EXERCISE GOAL ->
Repeat back the entries that follow, keeping every word as it is.

THE DATA ->
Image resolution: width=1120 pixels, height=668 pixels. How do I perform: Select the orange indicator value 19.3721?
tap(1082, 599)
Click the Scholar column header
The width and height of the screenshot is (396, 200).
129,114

RESPONSE BOX ->
Image resolution: width=1120 pixels, height=668 pixels. How do I perform: Select the orange indicator value 19.3721?
tap(1082, 599)
Click the Scholar column header
The width and height of the screenshot is (396, 200).
129,114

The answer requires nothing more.